Ibrutinib Shows Durable Remissions in Patients with Relapsed CLL

September 2013, Vol 4, No 7

Treatment for chronic lymphocytic leukemia (CLL) has resulted in few cases of durable remissions. Bruton’s tyrosine kinase (BTK), an essential component of B-cell receptor signaling, mediates interactions with the tumor microenvironment and promotes the survival and proliferation of CLL cells. Ibrutinib, an oral covalent inhibitor of BTK designed for the treatment of B-cell cancers, has shown that treatment with this drug inhibits numerous processes. Ibrutinib also does not have toxic effects on normal T-cells. A new study investigated the safety and efficacy of 2 different ibrutinib doses in patients with relapsed or refractory disease (Byrd JC, et al. N Engl J Med. 2013;369:32-42).

In this phase 1b-2, open-label, multicenter study, 85 patients with relapsed or refractory CLL or small lymphocytic lymphoma (SLL) were randomized to receive 420 mg of ibrutinib (N = 51) or 840 mg of ibrutinib (N = 34). Both doses were administered orally on a continuous schedule until the onset of disease progression or unacceptable toxicity. A majority of these patients had high-risk disease and had received a median of 4 previous therapies. At a median follow-up of 20.9 months, 64% were still receiving treatment and 36% had discontinued treatment.

Long-term therapy with ibrutinib was associated with modest toxicity; most adverse events were grade 1 or 2. The most common adverse events included transient diarrhea (47%), upper respiratory tract infection (33%), and fatigue (28%); a majority of adverse events resolved without the need for treatment suspension. The overall response rate was 71% for both treatment arms, and an additional 20% in the 420-mg group and 15% in the 840-mg group experienced a partial response with lymphocytosis.

The response was independent of clinical and genomic risk factors present before treatment.
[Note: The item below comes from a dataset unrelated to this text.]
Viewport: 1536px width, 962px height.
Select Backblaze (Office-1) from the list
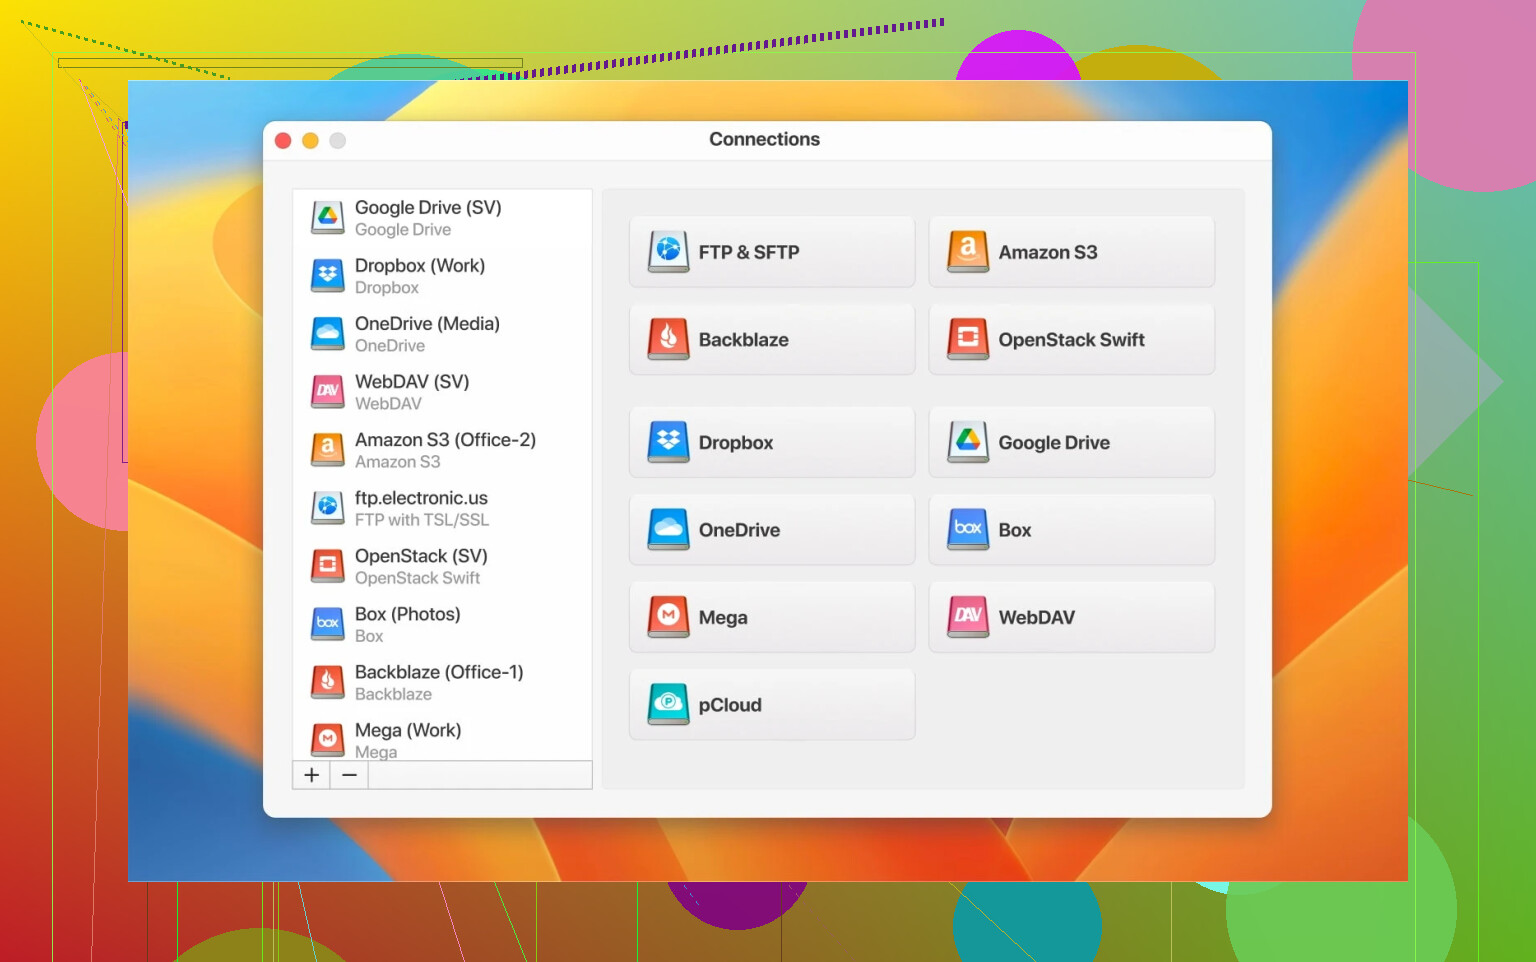pos(438,682)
After a follow-up of 26 months, the estimated rate of progression-free survival was 75%, and the rate of overall survival was 83% for all patients, irrespective of the dose.

These results suggest that monotherapy with ibrutinib is associated with an increased frequency of durable disease remission in patients with relapsed and refractory CLL and SLL, including patients with high-risk genetic disease.

It is noteworthy that this study, which was initially designed with 2 arms, was expanded to include a third arm of patients with high-risk disease. Complete or partial responses increased over time and peaked at 18 months of therapy. The drug was rapidly absorbed and blocked the BTK enzyme almost completely (a reflection of surrogate kinase inhibition). Ibrutinib is still not available commercially, but this study may provide enough data to allow for its approval as an orphan drug.